There were also some traditionally museum-like exhibits in the rambling, multistory main building based on an expanded barn. But by far our favorite attraction there was a duo of itinerant musicians who set up “shop” on different porches every hour. We listened to them frequently enough to be termed either groupies or stalkers, but their talent and versatility with about a dozen old period instruments and a vast repertoire of period songs really appealed us. During the second performance a woman in the crowd asked one of the musicians if he was a music professor at a particular local university, which he confirmed. We need more professors like him.
We expected good things of the Farmer’s Museum but we hadn’t expected to spend so much time there. We ate “fair” food for a late lunch, finished looking around, and then walked just a bit farther down the road and across to the Fennimore Museum, an art museum named for one of the Fennimore Cooper families in the novelist’s name. Probably the former of the two names. The museum’s collection of local period art is rather good, but what really stands out is its collection of Native American art – among the better such collections we’ve seen.

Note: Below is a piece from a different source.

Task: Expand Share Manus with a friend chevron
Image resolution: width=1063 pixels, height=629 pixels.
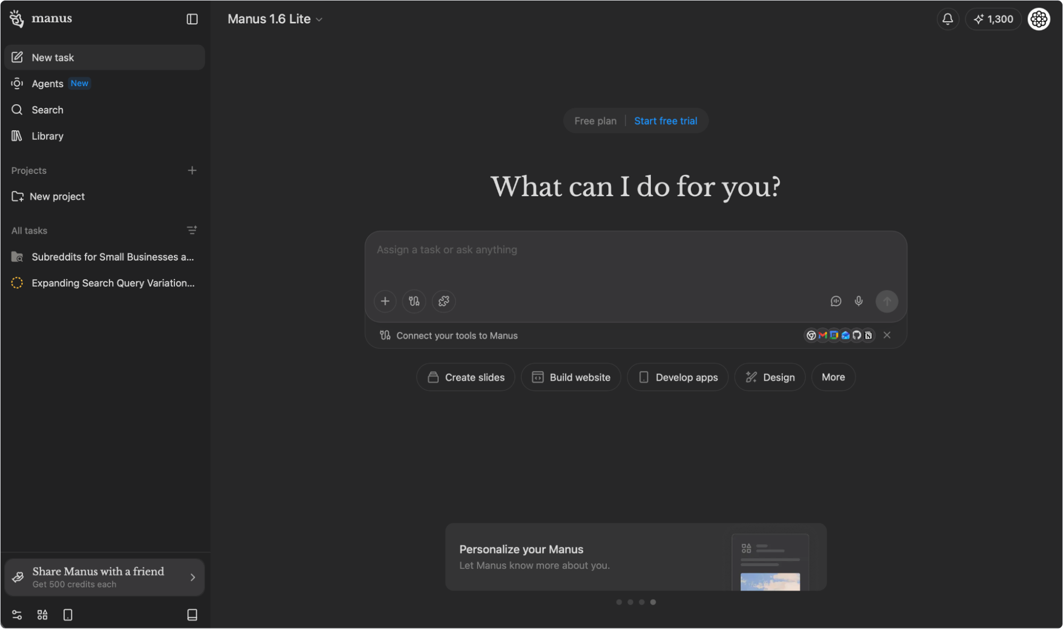Action: 192,577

After the museum we returned to town (the two museums were a healthy walk to the east of the town center), and since we were there went to the Baseball Hall of Fame, which was really rather nice though in the midst of a substantial expansion. In it’s largest room, where there were plaques commemorating those inducted into the Hall, we enjoyed reading of some of the players who loom large in our sports-naïve minds. But we liked other things more. In one room, where we heard near fanatic fans quickly spouting endless litanies of baseball stats to their bored companions (not to be sexist, but this scene most frequently played out with men and boys talking and women who were hiding their yawns), we found some display tables with really neat press pins and souvenir pins from vintage world series games.
Outside the south end of the Hall is a life-size sculpture of Mighty Casey (at the Bat) with “Mudville” emblazoned on the back of his bronze shirt, and east of that a wonderful life-size sculpture of a pitcher (forgive us – we don’t recall who the pitcher was) hurling a pitch from the mound across open space to a life-size sculpture of Roy Campanella catching behind the plate.
We walked around town some more, and then returned to our B&B to pick up our car and drive out to an apple orchard with an active cider mill. The cider was fine. We returned to our room for some on-porch reading and listening to music via headphones. That night we went to another undistinguished restaurant, and then retired for more reading and sleep.
The next morning the low sun shown brightly through partly cloudy skies, so we dressed quickly and wandered town getting a few pictures with better light. After another okay breakfast be played a bit with the B&B’s yellow Lab, checked out and drove home. This time with no missed turnoffs.